今は薬を投薬して、落ち着いているらしいがそれでも彼女のキツそうな顔を見ると心が痛む。
と、看病を指定間に僕は僕なりの食事をすることにした。
ジャンルは推理もの、今日は納豆の気分だったので
執拗い探偵と犯人の関係性を楽しんでいる。
3世とこの警部ほんと仲がいいな。
ふと、彼女が目を覚ます。
「……ネ、おん」
目を擦りながら、僕を探してる。
「ルナティ、寝てないとダメだよ?」
すると、違和感に気付く……この子目を細めてる?
「ネオンの匂いはするけど、よく見えない」
「まさか……」
そう、彼女は視力が低下していた。
その代わり……
「あっ、シチューの匂い。

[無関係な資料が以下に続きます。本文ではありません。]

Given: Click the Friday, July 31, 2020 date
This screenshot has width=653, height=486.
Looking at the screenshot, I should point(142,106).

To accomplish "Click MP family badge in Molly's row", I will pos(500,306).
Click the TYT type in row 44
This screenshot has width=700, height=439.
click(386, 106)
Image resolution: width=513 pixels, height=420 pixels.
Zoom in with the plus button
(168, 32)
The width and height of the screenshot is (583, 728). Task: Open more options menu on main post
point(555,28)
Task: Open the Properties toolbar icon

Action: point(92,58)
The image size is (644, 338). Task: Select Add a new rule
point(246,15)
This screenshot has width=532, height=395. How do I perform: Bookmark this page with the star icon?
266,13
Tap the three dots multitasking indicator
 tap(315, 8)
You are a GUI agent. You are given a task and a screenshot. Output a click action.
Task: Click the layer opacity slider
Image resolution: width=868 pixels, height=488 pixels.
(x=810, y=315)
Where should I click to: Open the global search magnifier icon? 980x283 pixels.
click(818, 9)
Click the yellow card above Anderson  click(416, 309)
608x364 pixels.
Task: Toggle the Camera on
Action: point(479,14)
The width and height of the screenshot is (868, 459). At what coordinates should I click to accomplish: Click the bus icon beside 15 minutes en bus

ソラ、そろそろ来るね」
「あれ?ルナティカちゃん?起きて大丈夫なの?」
病室にソラがやってきた。
「”香華喰い”か」
珍しいタイプの異能。
確か、これは……、
「ルナティ?」
「なに?」
試しに聞いてみる。
「この間の串、覚えてる?」
彼女は即答だった。
「うん、あのお肉柔らかくて油が甘かったね」
ちょっと、それを思い出して。
うーん。すると、あの時の匂いが部屋中に充満する。
「あのネオンさん。とても良い香りがしますけど……この部屋で言葉張り付けないでください」
「いや、これ僕じゃない」
スンスン、ソラはよく嗅ぐとその匂いがルナティカから発せられている事に気付いた。
「えっ、ルナティカちゃん。”喰い”になっちゃったの?」
「そうなの?あー、またこの匂い嗅いでたらお腹空いた」
「この間の高級肉は出せないけど、作ってくる」
やったー、彼女はまだ身体の調子は悪いが少しはしゃいだ。
出された食事は、豚丼だった。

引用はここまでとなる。